February 6, 2012 in Business, City

Sacred Heart gets go-ahead to expand

 

Providence Sacred Heart Medical Center will be allowed to add 75 new patient beds under a legal settlement reached today.

The beds will come at the expense of Holy Family Hospital, Sacred Heart’s affiliated hospital in North Spokane.

Sacred Heart’s expansion was initially conceived 3 ½ years ago as a $175 million-plus project that would have added 173 beds and made Sacred Heart the largest medical center in Washington State. Those long-range plans were denied by the state Department of Health, however – with the exception of adding 21 hospital beds for babies. The Department Health staff are charged with regulating how many patient beds a community needs.

Community Health Systems, the for-profit hospital operator that runs rival Deaconess Hospital and Valley Hospital, has objected to Sacred Heart’s expansion plans.

A settlement announced Monday also would allow Community Health to relocate 75 beds of its own between Deaconess and Valley.

This story is developing and will be updated.

Five comments on this story so far. Add yours!
  • gmorton on February 06 at 4:07 p.m.

    Article:

    “Providence Sacred Heart Medical Center will be allowed to add 75 new patient beds under a legal settlement reached today.”

    How generous of the omniscient, benevolent State.

    “The Department Health staff are charged with regulating how many patient beds a community needs.”

    And of course those apparatchiks know better how many beds a hospital needs than the hospital staff.

  • The_Seer on February 06 at 5:09 p.m.

    gmorton: As soon as Providence is ready to give up their non-profit status then they can be shot callers all they want.

    I find it more than interesting that one of the only area concerns that is looking to expand their community footprint is a non-profit medical care provider.

  • gmorton on February 06 at 5:24 p.m.

    The_Seer wrote,

    “As soon as Providence is ready to give up their non-profit status then they can be shot callers all they want.”

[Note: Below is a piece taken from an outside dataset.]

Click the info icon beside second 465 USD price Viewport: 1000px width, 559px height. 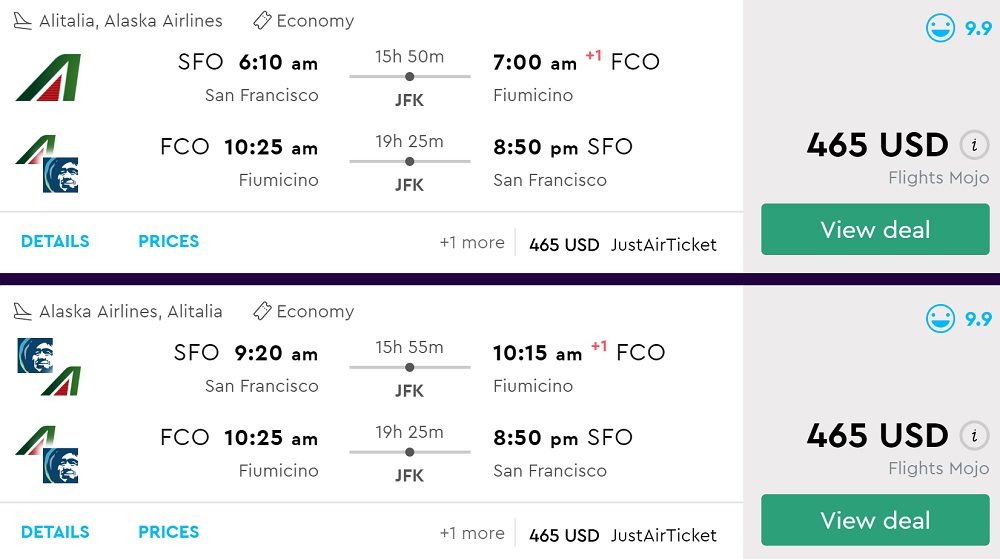974,437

    Non-profit status has nothing to do with it. The State dictates whether a hospital can be built or expanded, profit or non-profit.

  • RedCedar on February 06 at 6:33 p.m.

    This is just one more of the many little-known facets of the whole health care mess — intricate regulations that could arguably be making health care cheaper and more available, or could equally arguably be making it more expensive and less available.

  • greenlibertarian on February 06 at 8:54 p.m.

    Some kind of shell game going on here.